— Description of the task —
Start with the first line of the records below. Output each line exactly, ending with the one that contains "Given: Select the Year tag button".

— Data to examine —
+---+

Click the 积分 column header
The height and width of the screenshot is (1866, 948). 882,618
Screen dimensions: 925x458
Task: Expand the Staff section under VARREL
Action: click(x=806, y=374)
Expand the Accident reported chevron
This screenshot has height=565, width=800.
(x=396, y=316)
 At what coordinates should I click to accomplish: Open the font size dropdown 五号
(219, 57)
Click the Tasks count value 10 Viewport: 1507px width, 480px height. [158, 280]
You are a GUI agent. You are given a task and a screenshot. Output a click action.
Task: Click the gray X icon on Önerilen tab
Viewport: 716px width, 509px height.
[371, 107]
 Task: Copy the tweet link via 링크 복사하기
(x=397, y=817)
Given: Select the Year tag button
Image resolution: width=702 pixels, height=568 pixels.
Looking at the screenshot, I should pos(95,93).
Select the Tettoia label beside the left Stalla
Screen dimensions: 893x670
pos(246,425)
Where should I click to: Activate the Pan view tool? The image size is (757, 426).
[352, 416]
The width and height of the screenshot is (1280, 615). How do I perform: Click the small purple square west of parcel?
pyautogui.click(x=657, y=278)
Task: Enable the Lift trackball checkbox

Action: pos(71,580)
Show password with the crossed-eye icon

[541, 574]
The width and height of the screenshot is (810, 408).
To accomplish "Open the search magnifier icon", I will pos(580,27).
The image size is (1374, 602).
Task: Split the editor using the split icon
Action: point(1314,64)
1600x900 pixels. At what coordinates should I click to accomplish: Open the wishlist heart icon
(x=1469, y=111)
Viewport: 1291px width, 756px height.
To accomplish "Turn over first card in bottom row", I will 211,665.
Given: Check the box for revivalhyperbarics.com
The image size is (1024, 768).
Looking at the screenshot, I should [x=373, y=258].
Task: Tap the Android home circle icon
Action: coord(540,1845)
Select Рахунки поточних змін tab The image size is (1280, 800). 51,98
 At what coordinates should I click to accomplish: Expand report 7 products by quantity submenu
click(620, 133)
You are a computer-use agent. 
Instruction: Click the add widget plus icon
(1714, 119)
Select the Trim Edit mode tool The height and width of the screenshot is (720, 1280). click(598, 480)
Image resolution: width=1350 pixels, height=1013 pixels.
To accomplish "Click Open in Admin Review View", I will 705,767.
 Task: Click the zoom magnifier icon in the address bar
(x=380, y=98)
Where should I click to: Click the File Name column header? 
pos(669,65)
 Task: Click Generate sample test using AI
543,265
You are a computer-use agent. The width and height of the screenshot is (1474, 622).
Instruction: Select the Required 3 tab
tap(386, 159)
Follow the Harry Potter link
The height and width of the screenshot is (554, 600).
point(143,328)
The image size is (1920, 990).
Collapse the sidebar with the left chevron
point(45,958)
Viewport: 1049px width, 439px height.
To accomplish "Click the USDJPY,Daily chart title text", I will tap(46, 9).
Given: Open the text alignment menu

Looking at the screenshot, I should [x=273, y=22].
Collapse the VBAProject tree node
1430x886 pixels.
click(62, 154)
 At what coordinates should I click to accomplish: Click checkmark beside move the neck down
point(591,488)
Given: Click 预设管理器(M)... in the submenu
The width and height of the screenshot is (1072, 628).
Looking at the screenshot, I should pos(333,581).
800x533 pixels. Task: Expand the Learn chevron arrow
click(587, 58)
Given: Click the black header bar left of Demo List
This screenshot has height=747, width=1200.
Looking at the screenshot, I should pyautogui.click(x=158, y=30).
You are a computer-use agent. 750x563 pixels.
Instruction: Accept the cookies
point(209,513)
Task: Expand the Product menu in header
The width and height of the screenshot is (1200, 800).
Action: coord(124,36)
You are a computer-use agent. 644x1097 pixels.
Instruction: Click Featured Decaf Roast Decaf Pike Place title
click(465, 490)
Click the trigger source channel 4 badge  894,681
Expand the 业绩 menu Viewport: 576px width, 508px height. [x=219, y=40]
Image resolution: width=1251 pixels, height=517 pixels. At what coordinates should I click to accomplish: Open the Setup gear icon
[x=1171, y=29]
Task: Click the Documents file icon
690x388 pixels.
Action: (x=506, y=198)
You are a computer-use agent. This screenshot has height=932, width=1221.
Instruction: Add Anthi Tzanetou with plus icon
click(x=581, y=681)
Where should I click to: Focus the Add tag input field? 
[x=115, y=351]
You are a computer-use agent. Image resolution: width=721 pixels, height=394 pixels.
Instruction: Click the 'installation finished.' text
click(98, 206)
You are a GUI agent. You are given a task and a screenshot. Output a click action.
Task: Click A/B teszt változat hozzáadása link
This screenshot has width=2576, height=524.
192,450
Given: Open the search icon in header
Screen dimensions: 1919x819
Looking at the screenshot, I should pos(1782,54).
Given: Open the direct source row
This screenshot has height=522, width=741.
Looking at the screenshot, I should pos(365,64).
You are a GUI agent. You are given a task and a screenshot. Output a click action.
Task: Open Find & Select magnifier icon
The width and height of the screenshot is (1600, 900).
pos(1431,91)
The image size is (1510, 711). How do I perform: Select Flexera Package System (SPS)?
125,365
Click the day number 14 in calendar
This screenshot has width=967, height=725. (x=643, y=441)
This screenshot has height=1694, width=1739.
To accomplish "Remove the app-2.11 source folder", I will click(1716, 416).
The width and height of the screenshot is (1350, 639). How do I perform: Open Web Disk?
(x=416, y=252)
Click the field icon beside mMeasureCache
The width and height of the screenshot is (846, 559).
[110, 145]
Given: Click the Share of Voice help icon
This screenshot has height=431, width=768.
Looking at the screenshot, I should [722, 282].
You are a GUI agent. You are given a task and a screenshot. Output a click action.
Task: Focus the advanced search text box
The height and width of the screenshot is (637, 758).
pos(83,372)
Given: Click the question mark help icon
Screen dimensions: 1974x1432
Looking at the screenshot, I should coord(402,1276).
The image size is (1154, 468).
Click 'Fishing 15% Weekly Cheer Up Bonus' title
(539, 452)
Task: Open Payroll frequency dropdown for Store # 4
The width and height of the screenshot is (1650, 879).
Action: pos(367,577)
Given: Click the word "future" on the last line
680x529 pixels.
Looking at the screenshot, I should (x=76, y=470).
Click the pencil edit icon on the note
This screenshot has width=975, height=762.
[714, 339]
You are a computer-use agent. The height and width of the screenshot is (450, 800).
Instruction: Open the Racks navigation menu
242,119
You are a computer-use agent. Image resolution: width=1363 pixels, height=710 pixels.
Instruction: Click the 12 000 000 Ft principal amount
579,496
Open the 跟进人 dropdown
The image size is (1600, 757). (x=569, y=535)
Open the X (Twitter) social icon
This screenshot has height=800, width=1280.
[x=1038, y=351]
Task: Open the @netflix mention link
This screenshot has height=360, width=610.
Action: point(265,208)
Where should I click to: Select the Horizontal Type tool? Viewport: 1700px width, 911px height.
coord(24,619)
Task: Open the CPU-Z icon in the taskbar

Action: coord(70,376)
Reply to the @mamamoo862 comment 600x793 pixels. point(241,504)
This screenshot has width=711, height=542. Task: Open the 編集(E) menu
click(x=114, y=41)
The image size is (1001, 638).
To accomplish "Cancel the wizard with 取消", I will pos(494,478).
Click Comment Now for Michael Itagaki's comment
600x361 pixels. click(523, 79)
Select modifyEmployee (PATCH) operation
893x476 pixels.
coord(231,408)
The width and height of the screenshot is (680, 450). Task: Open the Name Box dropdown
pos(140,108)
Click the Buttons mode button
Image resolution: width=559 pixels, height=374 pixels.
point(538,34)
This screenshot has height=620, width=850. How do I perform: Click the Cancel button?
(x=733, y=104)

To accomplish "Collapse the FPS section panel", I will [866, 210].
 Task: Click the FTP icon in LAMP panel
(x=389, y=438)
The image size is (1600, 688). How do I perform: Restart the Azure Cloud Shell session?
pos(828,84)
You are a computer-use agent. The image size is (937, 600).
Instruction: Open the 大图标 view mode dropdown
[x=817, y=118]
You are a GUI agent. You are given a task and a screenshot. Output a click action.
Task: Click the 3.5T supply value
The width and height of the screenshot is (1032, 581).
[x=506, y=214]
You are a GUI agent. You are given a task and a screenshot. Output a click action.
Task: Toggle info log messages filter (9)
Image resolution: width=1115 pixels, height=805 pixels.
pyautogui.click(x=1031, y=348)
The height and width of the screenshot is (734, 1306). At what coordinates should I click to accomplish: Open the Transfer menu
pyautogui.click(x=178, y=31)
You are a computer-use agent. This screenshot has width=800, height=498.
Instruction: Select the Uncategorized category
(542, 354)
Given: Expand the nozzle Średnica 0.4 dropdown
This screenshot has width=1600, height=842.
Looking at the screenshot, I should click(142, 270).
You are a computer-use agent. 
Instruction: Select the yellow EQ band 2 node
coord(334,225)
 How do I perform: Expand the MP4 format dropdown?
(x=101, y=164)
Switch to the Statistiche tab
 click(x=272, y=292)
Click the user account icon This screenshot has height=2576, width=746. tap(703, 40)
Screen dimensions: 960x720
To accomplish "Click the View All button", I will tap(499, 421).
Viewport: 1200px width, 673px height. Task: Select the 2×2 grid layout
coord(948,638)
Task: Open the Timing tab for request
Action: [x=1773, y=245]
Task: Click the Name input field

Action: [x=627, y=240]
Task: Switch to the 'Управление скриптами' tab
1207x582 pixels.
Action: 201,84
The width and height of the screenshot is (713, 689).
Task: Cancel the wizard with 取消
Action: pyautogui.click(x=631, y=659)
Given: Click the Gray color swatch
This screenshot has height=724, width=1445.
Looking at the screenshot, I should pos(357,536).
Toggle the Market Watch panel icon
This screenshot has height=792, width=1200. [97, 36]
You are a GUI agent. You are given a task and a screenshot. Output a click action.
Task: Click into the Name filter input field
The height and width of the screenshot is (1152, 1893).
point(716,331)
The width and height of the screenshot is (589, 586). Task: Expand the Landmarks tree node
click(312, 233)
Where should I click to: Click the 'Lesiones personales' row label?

+---+

— Response —
Click the 积分 column header
The height and width of the screenshot is (1866, 948). 882,618
Screen dimensions: 925x458
Task: Expand the Staff section under VARREL
Action: click(x=806, y=374)
Expand the Accident reported chevron
This screenshot has height=565, width=800.
(x=396, y=316)
 At what coordinates should I click to accomplish: Open the font size dropdown 五号
(219, 57)
Click the Tasks count value 10 Viewport: 1507px width, 480px height. [158, 280]
You are a GUI agent. You are given a task and a screenshot. Output a click action.
Task: Click the gray X icon on Önerilen tab
Viewport: 716px width, 509px height.
[371, 107]
 Task: Copy the tweet link via 링크 복사하기
(x=397, y=817)
Given: Select the Year tag button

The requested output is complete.